If you’re in the mood to fiddle a bit more, it’s easy to use existing OVA material to extrapolate new stuff for Uresian magic … Yemite necromancy, for example, requires the presence of large amounts of “soul energy” to work properly (something that’s normally not a problem, but becomes so in a remote frozen mountain range in Orgalt, where the only soul to leech from is the surly Dwarf next to you). Something like that could be applied as a weak kind of Trigger (instead of being absolute, though, maybe it just doubles Endurance costs when the Trigger isn’t available), or even as a Power Flaw applied to individual spells (a –5 point endurance break most of the time, but at the cost of a 20-point Endurance price-hike when in desolate areas). There’s no one right way, and individual mages make the established magical styles their own, anyway. Do the same as a player.

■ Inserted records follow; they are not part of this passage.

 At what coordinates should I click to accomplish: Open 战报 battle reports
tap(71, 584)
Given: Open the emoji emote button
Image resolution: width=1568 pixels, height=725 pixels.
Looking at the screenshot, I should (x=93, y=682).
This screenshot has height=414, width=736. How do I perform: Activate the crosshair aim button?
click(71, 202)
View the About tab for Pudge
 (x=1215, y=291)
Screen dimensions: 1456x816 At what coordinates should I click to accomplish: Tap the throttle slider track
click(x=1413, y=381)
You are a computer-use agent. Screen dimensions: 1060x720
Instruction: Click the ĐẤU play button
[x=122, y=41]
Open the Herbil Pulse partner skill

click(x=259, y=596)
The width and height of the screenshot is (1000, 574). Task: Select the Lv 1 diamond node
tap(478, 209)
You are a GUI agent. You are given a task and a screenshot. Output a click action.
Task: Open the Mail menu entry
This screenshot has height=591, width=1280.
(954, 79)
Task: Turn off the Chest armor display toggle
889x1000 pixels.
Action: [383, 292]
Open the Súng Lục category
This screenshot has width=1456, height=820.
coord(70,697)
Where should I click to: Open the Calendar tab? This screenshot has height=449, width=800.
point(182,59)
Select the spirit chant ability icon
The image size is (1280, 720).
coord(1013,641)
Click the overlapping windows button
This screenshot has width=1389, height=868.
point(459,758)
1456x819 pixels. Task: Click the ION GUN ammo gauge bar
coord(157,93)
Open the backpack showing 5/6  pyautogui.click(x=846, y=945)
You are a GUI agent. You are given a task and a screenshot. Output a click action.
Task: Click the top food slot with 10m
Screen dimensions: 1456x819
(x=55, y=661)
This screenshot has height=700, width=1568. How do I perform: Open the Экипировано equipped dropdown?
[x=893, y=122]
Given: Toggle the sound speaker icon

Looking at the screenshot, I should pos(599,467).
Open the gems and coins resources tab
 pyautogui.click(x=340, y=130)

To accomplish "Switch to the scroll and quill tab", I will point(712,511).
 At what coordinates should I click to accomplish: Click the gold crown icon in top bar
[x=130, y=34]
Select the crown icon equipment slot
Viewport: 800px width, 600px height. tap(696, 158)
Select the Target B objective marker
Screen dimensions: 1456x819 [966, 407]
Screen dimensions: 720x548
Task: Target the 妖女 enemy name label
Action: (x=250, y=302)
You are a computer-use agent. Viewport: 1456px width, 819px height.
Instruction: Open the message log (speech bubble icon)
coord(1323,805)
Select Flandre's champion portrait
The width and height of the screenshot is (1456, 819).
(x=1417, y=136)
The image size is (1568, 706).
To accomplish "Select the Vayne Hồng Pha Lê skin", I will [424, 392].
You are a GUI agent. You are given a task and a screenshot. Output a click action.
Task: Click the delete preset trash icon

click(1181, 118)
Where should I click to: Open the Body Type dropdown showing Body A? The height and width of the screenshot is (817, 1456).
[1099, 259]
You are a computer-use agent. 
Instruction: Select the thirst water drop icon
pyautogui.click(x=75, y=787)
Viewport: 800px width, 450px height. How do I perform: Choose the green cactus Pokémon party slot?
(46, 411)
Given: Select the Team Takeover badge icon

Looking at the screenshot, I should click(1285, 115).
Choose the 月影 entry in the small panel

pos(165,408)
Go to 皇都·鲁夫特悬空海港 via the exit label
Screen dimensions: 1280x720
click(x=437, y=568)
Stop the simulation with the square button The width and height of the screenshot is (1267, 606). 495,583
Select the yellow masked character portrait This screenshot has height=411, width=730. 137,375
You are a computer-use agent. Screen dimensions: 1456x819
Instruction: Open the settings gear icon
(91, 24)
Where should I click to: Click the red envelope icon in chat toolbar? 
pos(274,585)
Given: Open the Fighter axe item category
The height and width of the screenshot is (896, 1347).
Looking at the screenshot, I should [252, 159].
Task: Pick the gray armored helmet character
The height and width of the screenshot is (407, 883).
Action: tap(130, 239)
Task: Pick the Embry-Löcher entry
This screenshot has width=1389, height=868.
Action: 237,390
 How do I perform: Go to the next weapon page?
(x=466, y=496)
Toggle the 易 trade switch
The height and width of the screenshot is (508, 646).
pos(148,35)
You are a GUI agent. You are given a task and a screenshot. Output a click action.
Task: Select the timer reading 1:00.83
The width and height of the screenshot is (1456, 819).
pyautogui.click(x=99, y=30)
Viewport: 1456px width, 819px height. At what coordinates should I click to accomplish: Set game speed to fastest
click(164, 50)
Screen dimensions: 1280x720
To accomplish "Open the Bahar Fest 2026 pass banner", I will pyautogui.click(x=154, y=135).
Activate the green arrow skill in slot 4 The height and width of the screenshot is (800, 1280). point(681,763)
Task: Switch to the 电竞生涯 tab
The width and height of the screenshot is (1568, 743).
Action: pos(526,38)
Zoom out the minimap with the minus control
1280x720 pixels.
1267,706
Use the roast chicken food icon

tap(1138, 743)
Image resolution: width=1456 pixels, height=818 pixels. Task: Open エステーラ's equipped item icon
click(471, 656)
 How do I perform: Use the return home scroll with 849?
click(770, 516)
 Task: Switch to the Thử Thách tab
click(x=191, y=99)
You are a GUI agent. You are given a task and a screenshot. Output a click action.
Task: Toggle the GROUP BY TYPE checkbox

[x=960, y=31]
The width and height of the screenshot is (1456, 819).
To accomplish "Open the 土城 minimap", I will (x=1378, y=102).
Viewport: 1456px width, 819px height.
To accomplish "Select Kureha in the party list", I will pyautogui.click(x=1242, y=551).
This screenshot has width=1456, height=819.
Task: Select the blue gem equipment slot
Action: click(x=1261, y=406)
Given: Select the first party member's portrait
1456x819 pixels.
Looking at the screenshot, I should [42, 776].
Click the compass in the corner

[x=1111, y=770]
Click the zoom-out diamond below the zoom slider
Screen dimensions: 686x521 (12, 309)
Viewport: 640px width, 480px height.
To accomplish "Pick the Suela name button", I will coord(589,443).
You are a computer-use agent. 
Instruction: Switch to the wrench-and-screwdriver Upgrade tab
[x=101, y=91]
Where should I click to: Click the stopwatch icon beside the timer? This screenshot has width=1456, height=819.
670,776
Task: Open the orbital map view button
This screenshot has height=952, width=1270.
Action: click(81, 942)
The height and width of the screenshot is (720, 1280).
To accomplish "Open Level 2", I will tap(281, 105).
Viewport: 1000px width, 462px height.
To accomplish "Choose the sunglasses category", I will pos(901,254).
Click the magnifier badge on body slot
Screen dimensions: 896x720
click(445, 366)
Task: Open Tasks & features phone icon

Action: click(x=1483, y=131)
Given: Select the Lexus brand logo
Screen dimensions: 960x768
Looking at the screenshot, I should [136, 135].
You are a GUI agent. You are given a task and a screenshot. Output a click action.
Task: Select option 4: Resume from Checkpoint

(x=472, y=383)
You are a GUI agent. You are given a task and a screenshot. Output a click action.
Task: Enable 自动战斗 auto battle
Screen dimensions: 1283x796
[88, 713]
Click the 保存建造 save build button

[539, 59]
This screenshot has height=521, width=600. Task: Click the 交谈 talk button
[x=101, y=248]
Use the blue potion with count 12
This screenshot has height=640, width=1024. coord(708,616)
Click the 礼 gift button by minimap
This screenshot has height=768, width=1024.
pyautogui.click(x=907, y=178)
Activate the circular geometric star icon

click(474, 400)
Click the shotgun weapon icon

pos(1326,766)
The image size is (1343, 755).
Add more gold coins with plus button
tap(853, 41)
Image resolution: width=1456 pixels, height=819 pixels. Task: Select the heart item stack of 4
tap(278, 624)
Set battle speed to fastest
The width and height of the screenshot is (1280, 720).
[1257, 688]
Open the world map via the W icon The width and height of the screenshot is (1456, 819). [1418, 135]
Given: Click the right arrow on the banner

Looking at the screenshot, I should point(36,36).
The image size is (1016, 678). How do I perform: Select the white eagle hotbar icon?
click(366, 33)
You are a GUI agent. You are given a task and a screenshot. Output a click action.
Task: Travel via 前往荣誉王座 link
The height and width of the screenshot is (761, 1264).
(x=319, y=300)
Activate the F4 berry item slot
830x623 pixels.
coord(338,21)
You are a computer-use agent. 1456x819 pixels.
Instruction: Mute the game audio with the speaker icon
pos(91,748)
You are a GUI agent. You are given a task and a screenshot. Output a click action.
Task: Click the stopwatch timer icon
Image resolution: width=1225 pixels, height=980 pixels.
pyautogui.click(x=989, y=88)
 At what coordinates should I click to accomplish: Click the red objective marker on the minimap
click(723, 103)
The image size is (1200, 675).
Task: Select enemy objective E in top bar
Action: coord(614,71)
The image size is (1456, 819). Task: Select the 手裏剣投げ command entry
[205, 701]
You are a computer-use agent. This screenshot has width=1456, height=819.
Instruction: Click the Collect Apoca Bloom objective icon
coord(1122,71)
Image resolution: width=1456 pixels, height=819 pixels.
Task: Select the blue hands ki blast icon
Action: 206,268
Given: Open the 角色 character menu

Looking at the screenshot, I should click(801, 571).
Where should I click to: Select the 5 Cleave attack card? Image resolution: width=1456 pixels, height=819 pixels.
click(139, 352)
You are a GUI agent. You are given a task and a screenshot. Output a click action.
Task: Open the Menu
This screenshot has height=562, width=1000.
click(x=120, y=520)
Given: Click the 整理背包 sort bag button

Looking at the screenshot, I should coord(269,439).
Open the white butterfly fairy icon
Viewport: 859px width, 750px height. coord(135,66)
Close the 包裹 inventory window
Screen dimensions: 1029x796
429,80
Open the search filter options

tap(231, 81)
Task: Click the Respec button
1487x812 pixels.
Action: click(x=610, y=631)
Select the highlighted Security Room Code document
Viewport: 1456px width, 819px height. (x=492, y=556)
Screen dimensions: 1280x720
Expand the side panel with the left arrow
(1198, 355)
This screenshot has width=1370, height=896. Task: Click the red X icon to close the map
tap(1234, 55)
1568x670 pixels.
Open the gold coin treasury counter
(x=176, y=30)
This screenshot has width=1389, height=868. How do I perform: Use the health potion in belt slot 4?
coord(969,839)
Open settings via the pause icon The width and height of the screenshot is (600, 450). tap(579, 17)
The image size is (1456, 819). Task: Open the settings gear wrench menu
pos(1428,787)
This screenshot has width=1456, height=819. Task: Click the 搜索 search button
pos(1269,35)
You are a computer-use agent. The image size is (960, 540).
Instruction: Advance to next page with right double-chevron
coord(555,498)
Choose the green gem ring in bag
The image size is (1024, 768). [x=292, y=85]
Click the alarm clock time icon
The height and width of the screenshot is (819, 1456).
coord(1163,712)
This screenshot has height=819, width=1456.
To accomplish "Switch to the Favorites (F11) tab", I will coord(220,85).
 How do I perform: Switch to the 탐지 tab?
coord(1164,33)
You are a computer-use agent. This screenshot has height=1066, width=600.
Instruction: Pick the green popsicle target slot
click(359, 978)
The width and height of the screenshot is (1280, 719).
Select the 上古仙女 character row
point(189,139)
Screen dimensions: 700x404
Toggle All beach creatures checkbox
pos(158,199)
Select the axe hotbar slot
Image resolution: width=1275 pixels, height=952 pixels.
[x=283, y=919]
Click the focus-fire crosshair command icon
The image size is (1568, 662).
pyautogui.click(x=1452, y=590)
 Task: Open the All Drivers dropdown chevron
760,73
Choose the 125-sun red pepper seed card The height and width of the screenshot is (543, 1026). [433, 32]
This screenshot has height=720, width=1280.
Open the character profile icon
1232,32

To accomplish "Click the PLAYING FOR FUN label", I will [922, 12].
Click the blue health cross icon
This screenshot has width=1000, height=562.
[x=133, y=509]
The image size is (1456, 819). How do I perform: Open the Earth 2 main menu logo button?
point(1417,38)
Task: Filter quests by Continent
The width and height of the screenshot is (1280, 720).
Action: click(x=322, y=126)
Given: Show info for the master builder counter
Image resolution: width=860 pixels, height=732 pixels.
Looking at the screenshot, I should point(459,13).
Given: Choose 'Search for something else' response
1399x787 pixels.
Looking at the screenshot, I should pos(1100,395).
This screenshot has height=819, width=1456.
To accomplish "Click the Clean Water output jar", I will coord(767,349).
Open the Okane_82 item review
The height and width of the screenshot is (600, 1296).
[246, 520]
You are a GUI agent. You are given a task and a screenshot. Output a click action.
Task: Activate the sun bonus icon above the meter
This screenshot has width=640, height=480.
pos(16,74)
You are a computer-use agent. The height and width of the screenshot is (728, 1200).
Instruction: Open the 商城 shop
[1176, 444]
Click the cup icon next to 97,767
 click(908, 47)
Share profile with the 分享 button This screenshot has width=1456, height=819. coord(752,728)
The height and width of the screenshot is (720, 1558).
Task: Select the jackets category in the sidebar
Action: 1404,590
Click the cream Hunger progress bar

For forms of magic with more restrictive areas of influence – Boru and Troll magic, for example, or Wild Pact beast-and-battle sorcery – just apply restrictions (perhaps with corresponding Endurance breaks) willy-nilly. For magics that OVA doesn’t really touch on at all (divining the future, for instance) … either write up some whole new Abilities (it’s easy, given the number of existing examples) or just let those fade into the background, focusing on the game’s strengths (my usual preference for magic). For more that will be applicable to this sort of thing, the forthcoming new OVA material may shed yet more light … But as it is, you can do whatever you need with just OVA itself, plus an eagerness to roll up your sleeves and dig a little. Have fun!